Mission & Philosophy

Mission

The fundamental mission of the Occupational Therapy program is consistent with that of the University and the College of Health. The program seeks to transmit, discover and investigate knowledge--both old and new--related to occupation, occupational therapy, occupational science and society in general and to provide the highest quality education to students of occupational therapy, based on contemporary theory, practice and technologies.

The program seeks to provide service to the academic, professional and general communities in which the Occupational Therapy Program is involved and address the needs for occupational therapy in the community, state and region. This will be accomplished by educating entry-level practitioners and other related professionals and providing consultative, advocacy and disability prevention services to the community.

Philosophy

The University of Utah Division of Occupational Therapy’s philosophy looks at two major areas. These areas are occupation and the occupational being; and the professional curriculum and the learning-teaching style.

The philosophy of the Division is based on the idea that to be true to the complexity of human beings one must look at them as occupational beings that exist within the context of environment and time. Occupation is the process as well as the outcome that structures a person’s life—positively or negatively, and at whatever level, gives life purpose and meaning.

The Model

The U of U model for this program is adapted from the University of Southern California (USC) Model of the Human that Influences Occupation (Clark et al, 1991).
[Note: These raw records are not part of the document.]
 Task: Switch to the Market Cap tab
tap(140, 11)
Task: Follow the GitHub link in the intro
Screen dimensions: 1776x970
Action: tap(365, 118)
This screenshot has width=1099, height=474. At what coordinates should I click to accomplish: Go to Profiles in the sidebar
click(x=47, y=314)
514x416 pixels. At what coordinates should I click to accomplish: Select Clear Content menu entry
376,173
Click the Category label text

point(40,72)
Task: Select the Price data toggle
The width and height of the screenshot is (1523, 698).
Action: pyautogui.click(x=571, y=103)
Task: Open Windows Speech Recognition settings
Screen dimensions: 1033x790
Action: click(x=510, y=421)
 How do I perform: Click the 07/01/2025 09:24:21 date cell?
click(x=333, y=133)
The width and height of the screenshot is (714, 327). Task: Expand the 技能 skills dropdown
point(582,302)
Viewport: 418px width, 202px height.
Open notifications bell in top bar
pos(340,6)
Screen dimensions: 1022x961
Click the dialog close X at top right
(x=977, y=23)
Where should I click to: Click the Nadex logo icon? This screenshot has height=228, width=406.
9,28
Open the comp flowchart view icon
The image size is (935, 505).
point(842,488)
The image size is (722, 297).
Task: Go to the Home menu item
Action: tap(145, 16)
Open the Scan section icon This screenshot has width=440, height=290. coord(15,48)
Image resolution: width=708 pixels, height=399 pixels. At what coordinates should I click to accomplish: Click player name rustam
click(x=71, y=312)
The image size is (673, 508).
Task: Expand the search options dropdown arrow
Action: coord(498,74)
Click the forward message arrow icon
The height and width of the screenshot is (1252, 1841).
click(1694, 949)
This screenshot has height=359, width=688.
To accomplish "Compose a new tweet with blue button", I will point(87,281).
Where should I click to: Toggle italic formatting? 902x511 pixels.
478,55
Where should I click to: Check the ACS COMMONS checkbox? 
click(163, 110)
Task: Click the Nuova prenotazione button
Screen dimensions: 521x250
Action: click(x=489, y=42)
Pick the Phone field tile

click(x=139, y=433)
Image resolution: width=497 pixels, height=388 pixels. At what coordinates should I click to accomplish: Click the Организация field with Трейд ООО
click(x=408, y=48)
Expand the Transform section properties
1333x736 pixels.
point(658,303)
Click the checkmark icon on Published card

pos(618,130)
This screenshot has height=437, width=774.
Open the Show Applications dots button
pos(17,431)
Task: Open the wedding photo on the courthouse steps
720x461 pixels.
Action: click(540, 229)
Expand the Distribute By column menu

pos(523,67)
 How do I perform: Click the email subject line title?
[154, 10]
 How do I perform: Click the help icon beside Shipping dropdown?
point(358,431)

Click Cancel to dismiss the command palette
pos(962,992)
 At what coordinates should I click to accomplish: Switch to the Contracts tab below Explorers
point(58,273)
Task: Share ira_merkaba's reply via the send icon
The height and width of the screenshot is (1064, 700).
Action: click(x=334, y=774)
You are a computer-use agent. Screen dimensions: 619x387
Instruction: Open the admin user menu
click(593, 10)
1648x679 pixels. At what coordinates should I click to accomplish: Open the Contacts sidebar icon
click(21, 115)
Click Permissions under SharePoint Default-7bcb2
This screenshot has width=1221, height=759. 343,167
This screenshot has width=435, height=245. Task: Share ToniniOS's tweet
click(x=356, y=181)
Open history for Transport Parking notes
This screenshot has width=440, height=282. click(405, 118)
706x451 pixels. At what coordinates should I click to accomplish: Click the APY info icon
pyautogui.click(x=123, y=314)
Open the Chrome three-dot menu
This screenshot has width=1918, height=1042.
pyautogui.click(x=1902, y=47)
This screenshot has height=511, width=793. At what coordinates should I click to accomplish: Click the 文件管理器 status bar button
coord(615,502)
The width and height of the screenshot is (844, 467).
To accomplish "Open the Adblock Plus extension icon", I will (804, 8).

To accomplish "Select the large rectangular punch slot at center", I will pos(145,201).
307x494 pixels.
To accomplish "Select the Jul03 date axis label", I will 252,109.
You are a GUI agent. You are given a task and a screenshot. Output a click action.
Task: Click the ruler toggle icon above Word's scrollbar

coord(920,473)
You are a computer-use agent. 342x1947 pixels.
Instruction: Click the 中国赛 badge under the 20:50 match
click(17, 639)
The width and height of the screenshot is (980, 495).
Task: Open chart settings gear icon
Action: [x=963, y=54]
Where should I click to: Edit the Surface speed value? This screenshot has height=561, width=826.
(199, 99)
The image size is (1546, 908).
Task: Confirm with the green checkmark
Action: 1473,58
The USC model is the original occupational science model; it is hierarchical and based on general systems theory (See Figure 1).

Figure 1

The USC model “depicts the human being as an occupational being. Presented as a hierarchically arranged set of concrete and abstract subsystems, the person is seen as an open system in interaction with his or her environment over the entire life span, from birth to old age (Clark et al, 1991, p 302). The output of the system with a feedback mechanism to the input—is occupational behavior or occupation. The input is described in terms of the sociocultural aspects, historical context and environmental challenges.

The U of U model uses the same internal subsystems, input, output and feedback loops. The six internal human subsystems are defined much the same as the USC model. However, in line with the evolving nature of occupational science, the U of U model uses dynamic systems theory as its base. An important difference is that the subsystems are not viewed as hierarchical but as heterarchical.

Some of the subsystems have developmentally occurred before others, or they may have co-developed, or may have been dependent on others for their expression. Depending on the context of an action, one subsystem may play a more dominant role than another may. The process of how these subsystems interact should be viewed as an orchestration of a variety of components that produce actions, responses and reactions. Further, these subsystems interact with the surrounding external environment through the process of time.

Occupational scientists have been able to conceptually add more complexity to the model by using dynamic systems theory (McLaughlin-Gray, Kennedy, Zemke, 1996). Complexity is fundamental to this model. The model is able to handle and explain a tremendous amount of complexity because of the many variables extant at any given moment and, for the very reason that time is one of the variables. Just as with the subsystems, each variable plays a role as well as influences and is influenced by other variables. Further, as dynamic systems evolve over time, there is a tendency to show a propensity for self-organization. Patterns or routines are examples of self-organization.

Another part of self-organization is that of the many degrees of freedom or the myriad of combinations and patterns that might be formed and in addition the irreversibility of the patterns. McLaughlin-Gray, Kennedy and Zemke (1996) point out that a “pattern to be formed is not predetermined. As a pattern is formed...the degrees of freedom are reduced because their role then becomes determined by the emerging pattern (p 312).” It is easy to see that within the human, as an occupational being, there is an overwhelming possibility of behaviors. However at any given moment we may see a particular combination and these combinations can often be generalized across groups of people.

Viewing a human within the framework of this complexity is challenging, but to truly understand occupation and how it influences occupational beings and to remediate when occupation is challenged, ways need to be found that will describe the phenomenon of occupation within the complexity and will lead to solutions for the barriers. To reduce it down to single elements tends to take away the real essence and combined meaning of occupation. These factors weave a delicate dance to the rhythm of life, both internally and externally and are critical to understanding of occupation.

Given this philosophical base of occupation and occupational beings, the program which will educate occupational therapists who have a strong professional identity, a knowledge of occupational theory and the ability to provide effective intervention to occupational barriers must also have a strong learning-teaching philosophy. The Division is based on the idea that learning is active and is valued as a lifelong process. As suggested by AOTA (1997), the learner will be involved in an integrated process that is collaborative and combines academic knowledge with experiential learning and mentoring from faculty and clinicians.

The program’s foundational scaffolding includes occupation, ethical professional behaviors and attitudes, clinical reasoning, the importance of research, the importance of professional identity, being a change agent for the future of occupational therapy and most importantly, the opportunity to begin the process of becoming a life-long learner. Occupational therapy theory and professional skills will be taught to a level of competence through the use of this scaffolding. The product of our curriculum is a creative problem solver who is able to synthesize the complexities of impeded occupation and create opportunities for change or remediation within his or her scope of practice.